_Work instructions_
Reproduce the entries below word for word, leaving out every picture.

_Data to process_
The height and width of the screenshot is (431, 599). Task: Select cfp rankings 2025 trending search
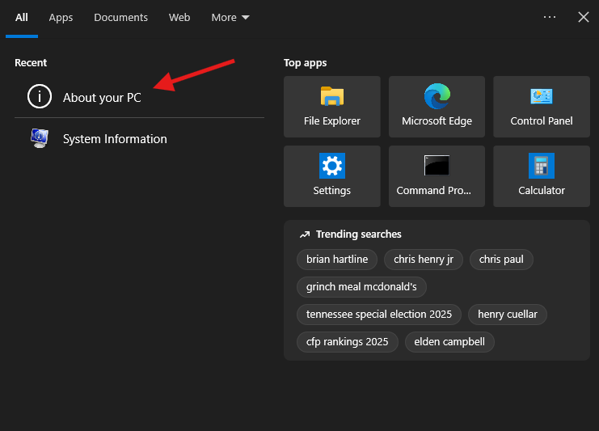tap(347, 341)
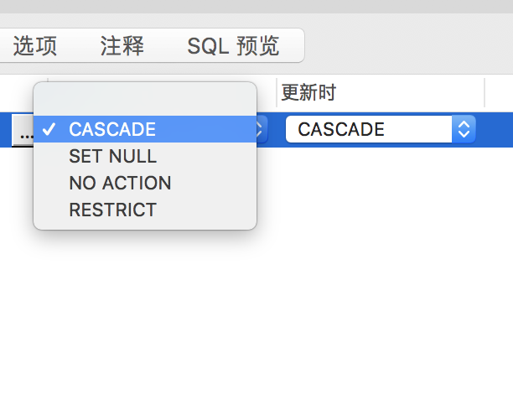Open the 更新时 CASCADE combo box
Screen dimensions: 513x394
369,129
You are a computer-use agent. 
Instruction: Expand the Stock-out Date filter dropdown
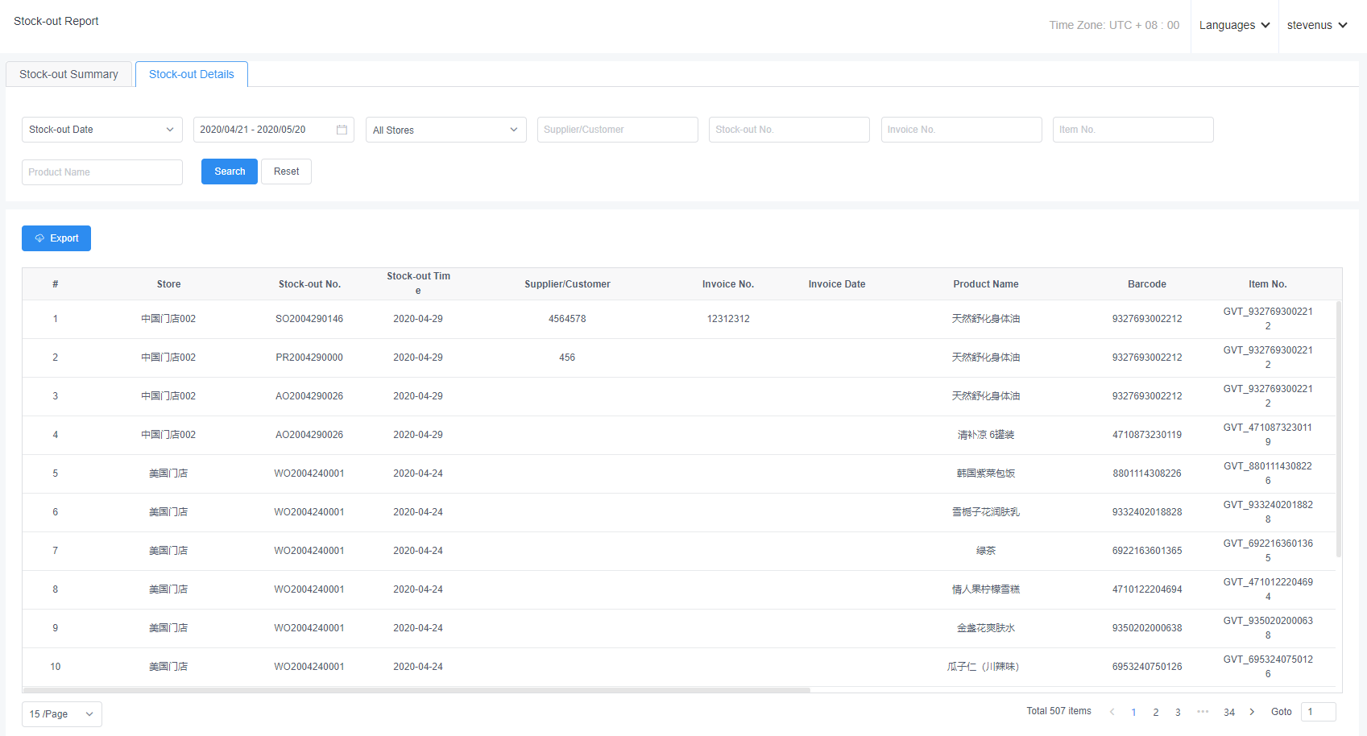101,130
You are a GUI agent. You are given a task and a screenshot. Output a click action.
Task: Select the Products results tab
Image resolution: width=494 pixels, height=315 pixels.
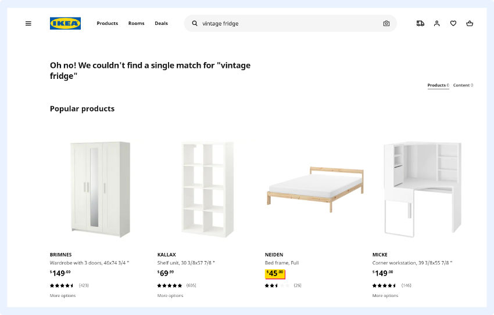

_Reply to the task_
The height and width of the screenshot is (431, 599). Task: Select cfp rankings 2025 trending search
tap(347, 341)
Open the 更新时 CASCADE combo box
Screen dimensions: 513x394
369,129
You are a computer-use agent. 
Instruction: Expand the Stock-out Date filter dropdown
101,130
You are a GUI agent. You are given a task and a screenshot. Output a click action.
Task: Select the Products results tab
Image resolution: width=494 pixels, height=315 pixels.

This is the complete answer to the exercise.